Presque tous ses poèmes sont adressés à autrui, peut-être des proches, également des figures de la lutte anti-raciste. Encore une fois, Audre Lorde. Mais aussi Martin Luther King.

À défaut d’encenser des personnalités allemandes ou un discours national, se gargarisant de la réunification et de la fin de la guerre, elle exhume une contre-histoire peuplée de cadavres, de résistantes et résistants.

Dans son poème l’automne en allemagne, elle rappelle que le 9 novembre n’est pas uniquement la date de la Chute du Mur en 1989, propice à la fête et aux nouvelles fiertés nationales. C’est aussi celle du pogrom antisémite de la « Nuit de cristal » en 1938 : « nuit de cristal : / en novembre 1938 / tout d’abord / des vitres se sont brisées / puis / toujours en encore / des os humains / de juifs et de noirs et / de malades et de faibles de / sintés et de roms ».

Das ce même écrit, elle met en lumière les nombreux assassinats racistes qui ont encore lieu : « en novembre 1990 / antonio amadeo d’angola / a été assassiné / par des néonazis / à eberswalde […] et la police / est arrivée si tard / qu’il était trop tard »

may ayim perturbe la mémoire collective et honore celle des minorités.

Tordre les mots

Paul Celan n’écrivait pas en roumain ou en français, mais en allemand : il s’emparait de la langue de sa mère. Mais aussi, de celle qui était parlée par certains des bourreaux qui ont exécuté sa famille dans les camps.

Lors de la remise du prix de la ville de Brème, en 1958, il justifiait son choix :« Accessible, proche et non perdue, au milieu de tant de pertes, il ne restait qu’une chose : la langue. Elle, la langue, restait non perdue. Oui, malgré tout. Mais il lui fallut alors traverser ses propres absences de réponse, traverser l’horreur des voix qui se sont tues, traverser les mille ténèbres du discours porteur de mort. Elle traversa et ne trouva pas de mots pour ce qui était arrivé. Mais elle traversa cet événement et put remonter au jour “enrichie” de tout cela.  »

Il retourne la langue allemande contre elle-même. may ayim a-t-elle fait la même chose ? Si nous ne savons pas, a priori, si elle était bilingue ou polyglote — comme l’était Paul Celan — ce qui est certain, c’est qu’elle empoigne le parlé national pour mieux dénoncer son passé colonisateur.

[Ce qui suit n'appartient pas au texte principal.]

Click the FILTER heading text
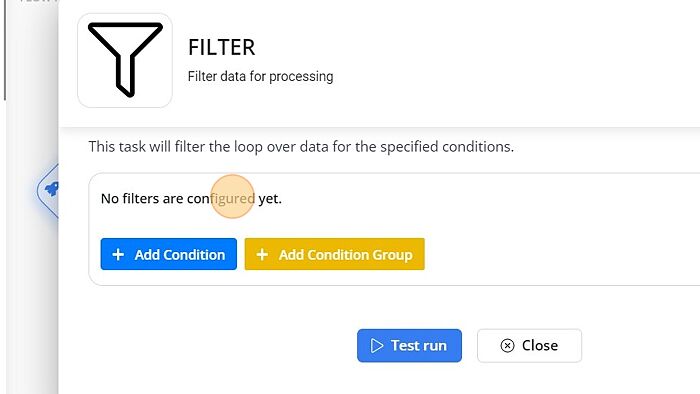The height and width of the screenshot is (394, 700). pyautogui.click(x=222, y=47)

Les expressions racistes sont employées avec un humour grinçant, et semblent sortir directement des interlocuteurs qu’elle a rencontrés : « Vous savez, il y en a qui pensent encore / que les mulâtres / ne réussissent pas aussi bien / que les Blancs » ; « vous pourrez aider / les vôtres en Afrique ». may ayim tourmente le langage en offrant une littérature dépouillée, sans ponctuation et sans majuscules pour les noms propres. Ces dernières sont presque uniquement utilisées pour marquer le féminin.

Elle mêle à ses textes des symboles adinkra qui séparent chaque chapitre. Ces icônes ghanéennes désignent des abstractions à partir des proverbes et des expressions de sagesse populaire. Ils servent à encourager l’être humain faillible. L’un de ses poèmes s’intitule afrekete. Ce terme définit une divinité intersexe ouest-africaine. En tissant ces traits culturels aux expressions berlinoises, may ayim réinvente une écriture de la marge, non utilisée par celles et ceux qui lui ont proposé d’intervenir pour une campagne électorale en 1990.

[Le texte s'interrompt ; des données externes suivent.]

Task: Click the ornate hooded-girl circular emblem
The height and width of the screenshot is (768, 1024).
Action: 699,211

Le thème de l’identité et de la double nationalité irrigue ses écrits, à l’instar des couleurs « noir » et « blanc » qui apparaissent régulièrement : « ils célèbrent en blanc / nous portons le deuil en noir » ; « et du noir au bout des ongles » ; « elles sont ici là partout / certaines blanches la plupart noires », « un ciel bleu noir au-dessus de moi ». Elle expose ainsi une certaine dualité qui rappelle celle qu’Audre Lorde a révélée à propos du mouvement féministe ou, en son sein, les femmes qui n’ont pas la même couleur de peau ont des intérêts parfois différents.

Cette écriture lumineuse et instinctive exhume les atrocités de l’injustice. Elle perturbe et bouleverse. Ypsilon a l’intention de continuer à publier ses écrits (essais, poèmes) et nous attendons avec impatience la version française des mots de cette grande voix de la poésie du XXe siècle.